Biosafety analysis in the infection model. (a) and (b) Histopathological analysis of major organs in animals with the Ti and TiCu implants, respectively. (c) Copper content in the major organs. (d) Copper content in the serum at each month. (e) Leukocytes. (f–h) Quantitative analysis of cytokines, including interleukin-6, tumor necrosis factor-α, and procalcitonin (n = 3 per group) [Data are mean ± s.d. and *p < 0.05 compared with the pure Ti implant].

Fig. 7

Analysis in the normal implantation model. (a) and (b) Visual study and micro-CT images in animals with Ti and TiCu implants. (c) Quantitative analysis of BIC ratio. (d) Copper content in peri-implant bones. (e) Observed species analysis. (f) Shannon analysis. (g) Species composition tree of saliva samples. (h) LEfSe analysis of saliva microbiome profiles up to the genus level (n = 3 per group) [Data are mean ± s.d.].

Fig. 8

Schematic representation for anti-infective mechanism of TiCu implant in the ligature and sucrose-rich diet-induced model.

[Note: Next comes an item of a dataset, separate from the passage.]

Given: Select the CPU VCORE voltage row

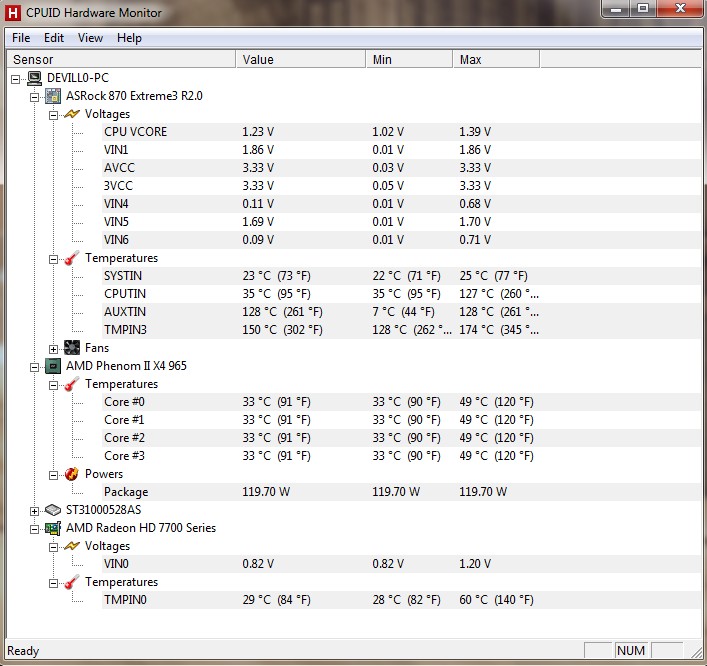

The microflora in animals with Ti implant metabolized the sucrose to acidify the environment and disturb the plaque microflora, and this microdysbiosis resulted in the peri-implant mucositis to occur. While the microflora on the TiCu implant sustained a metabolic balance, avoiding the acid plaque and maintaining the microflora balance of aerobic and anaerobic bacteria. TiCu implant preserved healthy peri-implant tissues. This diagram was created with BioRender.com.